Görülmesi gerekenler.

6.1K 402 42
                                    

Kapılar, duvarlar, aynalar..

-

Ayna.

Yarısı kırık bir ayna.

Bu aynaların yarısının kırık olmasının altında hangi anlam yatıyordu? Bu da korunma şekli miydi yoksa? Aynayı kır, arkasını karala. Her hareket etme düşüncesi aklımdan geçtiğinde aynada dumanlar görüyor olmamdı belki de beni burada durmaya macbur bırakan.

Bir adım atsam ayna görüş açımdan çıkardı aslında. Ama biliyordum, hissediyordum bunu yapmamalıydım. ''Sen.''

İster istemez arkamı döndüm. ''Bu saatte odanda olman gerekmiyor mu senin?'' müdürü gördüğüme sevineceğim aklıma gelmezdi.

''B- ben bir şey için inmek zorunda kaldım. Hemen gideceğim.'' müdürün ne için demesini beklerken aklımdan binlerce senaryo yazdım. O ise sadece gitmemi işaret etti. Odama geldiğim zaman ise Rain ve Rae'nin başımdan bir dakika olsun ayrılmayışı kitaba bakmama engel oldu.

Onlar yanımdan ayrıldığı zaman ise gözlerim kapanmak üzereydi. Daha sonra ise uyumuş olmalıyım, çünkü bu görüntüyü başka türlü açıklayamazdım.

Ben, karşımda ayna, aynayı izleyen görüntüme başka açıdan bakan ben ve saatlerce süren aynı görüntü. Yine aynada olan hafif değişme ve uyanma.

''Günaydın Maria.''

''Günaydın.'' Rae'yi karşımda görmeyi beklemediğim için duraksadım. Sonra ayağa kalkmıştım ki yerde duvara yaslanmış halde duran yarım aynayı gördüm.

''Bunun burada ne işi var?'' aynayı geri çıkarmak üzere yürüyordum ki bacağıma saplanan ağrı ile olduğum yere oturdum. 

''Maria! Sen iyi misin?'' elimi bacağıma götürdüm. Çizik sanki üzerinden tekrar geçilmiş gibi zonkluyor ve kanıyordu.

''Bu ayna nasıl geri geldi?'' aynayı arkamda bırakacak şekilde döndüm. ''Erkenden birisi bıraktı, bu odaya bırakılması söylenmiş.''

''Bu aynayı istemediğimi belirtmiştim!'' Rae oflayarak kalktı. ''Sence de abartmıyor musun? Sadece bir ayna bu!''

Aynayı alarak karşıma dikildi. Nefesimi tuttum, bir aynadan korktuğumu inkar edemezdim. Aynayı dolabın üzerine tekrardan asarak yanıma eğildi. ''Sen korkağın tekisin, o ayna hiçbir şey ifade etmiyor.''

Daha sonra kapıyı çarparak çıktı. Tutmakta olduğum gözyaşlarımı bıraktım. Burası beni deli ediyordu, kafayı yiyecektim. Omzumda bir el hissedince küçük bir çığlık attım.

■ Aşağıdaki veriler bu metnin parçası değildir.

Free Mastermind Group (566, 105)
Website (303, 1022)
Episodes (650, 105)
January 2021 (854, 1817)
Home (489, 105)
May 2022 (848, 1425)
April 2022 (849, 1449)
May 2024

''Maria sakin ol, benim.'' Rita'ydı bu. ''Burada çok korkunç şeyler oluyor ve bunları kaldırabilecek kadar güçlü değilim anlıyor musun, kimse bir şeyi belli etmezken ben nasıl korkudan deli oluyor olabilirim.''

''Herkes.. keşke herkes bunları biliyor olsa..'' kendi kendine fısıldamış da olsa söyldiği şeyi duymayı başarmıştım. ''Herkes bilmiyor mu?''

Kafasını iki yana salladı. Şu bilinmesi ve bilinmemesi gereken şey olarak adlandırdığımız her ne ise bunu anlamıyordum. Ama bazıları bilirken bazılarının haberinin bile olaması.. haksızlıktı. 

Birkaç dakika içerisinde kendime gelmiş ve odadan ayrılmıştım. Billie denen kızın oda numarasını biliyordum ama odasında olup olmadığı konusunda tahminde bulunamıyordum. Eğer siyah saçlı kızın yazdığı gibi ölecekse ve Chris'in dediği gibi bunu hissetmek mümkünse kız odada psikolojik sorunları ile boğuşuyor olabilirdi.

Ders her zaman olduğunun aksine rahatsız geçiyordu. Chris ile konuşmaya çalışıyordum ama o kısa cevaplar ile beni geçiştiriyor ve sırayı karalıyordu. Bugün kendisinden geçmiş gibi sıraları karalayan insan sayısı artmış gibiydi.